静止した時間の中で。

暇つぶしに本屋でも行こうと出掛けたら途中で友人と偶然出会った。
半年ほど前に会ってそれきりだったのでなかなか嬉しい偶然である。
聞けば今から地元の歴史博物館へ行くと言う。
別に他にやることも無いので一緒に行く事にした。


友人は2浪しているので現在はまだ大学生。
専攻は歴史とかそういう類のものでバリバリ理系の情報学科である自分とかなりタイプが違っている。
今から向かう歴史博物館もゼミで地元の歴史、特に交通網と都市の興隆の関係について発表する為とのことだった。
折角なので色々と地元の歴史について聞いてみると自分の知らない事実が思った以上にあって驚いた。
特に地元の数少ない有名人である某大名が実際は大してこの地に留まっていなかったというのは衝撃的であった。
では何故に有名なのかといえば一つには宗教団体の暗躍だそうでもう一つはロマンだそうな。
前者の印象が強すぎてロマンという言葉がそれこそ宗教団体のトラップなんじゃないかと思ってしまう。
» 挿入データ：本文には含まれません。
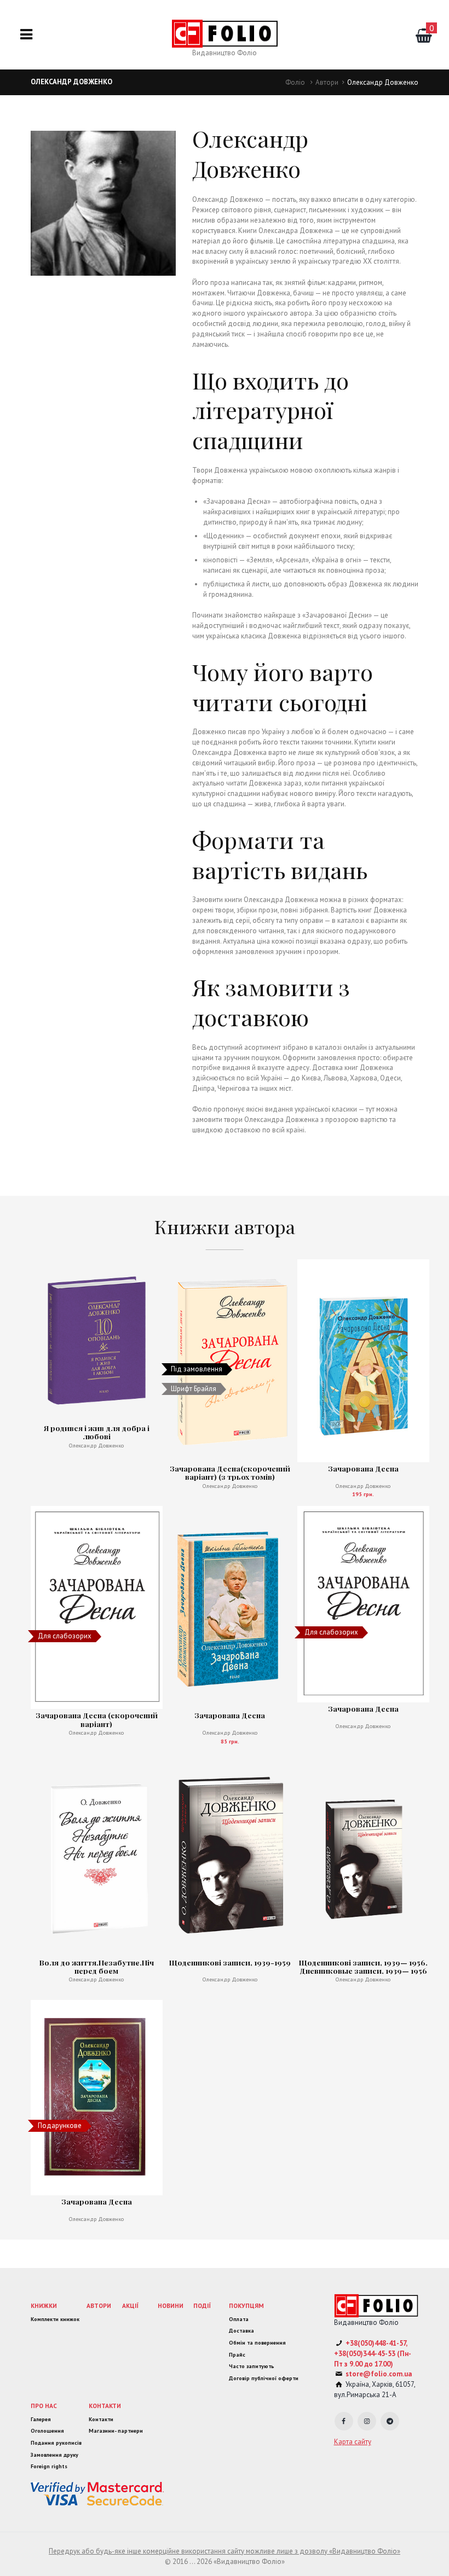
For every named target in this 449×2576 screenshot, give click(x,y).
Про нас (44, 2405)
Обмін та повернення (257, 2342)
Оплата (239, 2319)
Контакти (105, 2405)
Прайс (237, 2354)
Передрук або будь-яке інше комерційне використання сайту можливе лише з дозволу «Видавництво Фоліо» (224, 2551)
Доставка (241, 2330)
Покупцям (246, 2305)
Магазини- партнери (116, 2430)
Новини (170, 2305)
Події (202, 2305)
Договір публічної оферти (263, 2378)
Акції (130, 2305)
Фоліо (295, 82)
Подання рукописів (56, 2442)
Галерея (41, 2419)
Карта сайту (352, 2441)
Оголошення (47, 2430)
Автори (326, 82)
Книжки (44, 2305)
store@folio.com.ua (379, 2374)
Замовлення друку (54, 2454)
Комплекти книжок (55, 2319)
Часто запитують (251, 2366)
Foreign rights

歴史博物館では友人からまた色々と聞かされながら人物画や古地図などを観覧。
しかしここで一番驚いたのは展示物ではなく、ミミズののた打ち回ったような字で書かれた古文書を辞書も無しに読む友人自身であった。
今度是非とも家にきて自分で書いたのに読めなくなってしまった手記を解読してもらいたいところだ。
その後は甲冑の裏の作りや物品の展示の仕方等、そもそもの趣旨と違うことを考えながらぼんやりと眺めていた。


博物館から出た後は一緒に食事をとることになった。
自分はあまり外食をしないので店の選択は完全に友人任せである。
地元の歴史も知らなければ気楽に入れる店も無いとは本当に情けない限りだ。
ベクトルの違いといってしまえばそうなのだがそもそものマグニチュードで負けているのは確実だろう。


お腹を満たした後は特に何も無かったのでぶらぶらと歩いた。
一応二人とも帰るつもりではあったのだろうが特にそういう取り決めも無いまま歩いていた。
そして友人と昼に出会った地点まで来た時、突然そのままサヨウナラと相成った。
偶然に出会ったのだから別れも突然に迎えた方が綺麗だろうという理由からだ。
本屋に少し立ち寄ってから再び友人の姿を探したが既に何処にも見えなくなっていた。
折角予定調和的かつ偶然に会えるチャンスだったのに惜しいな。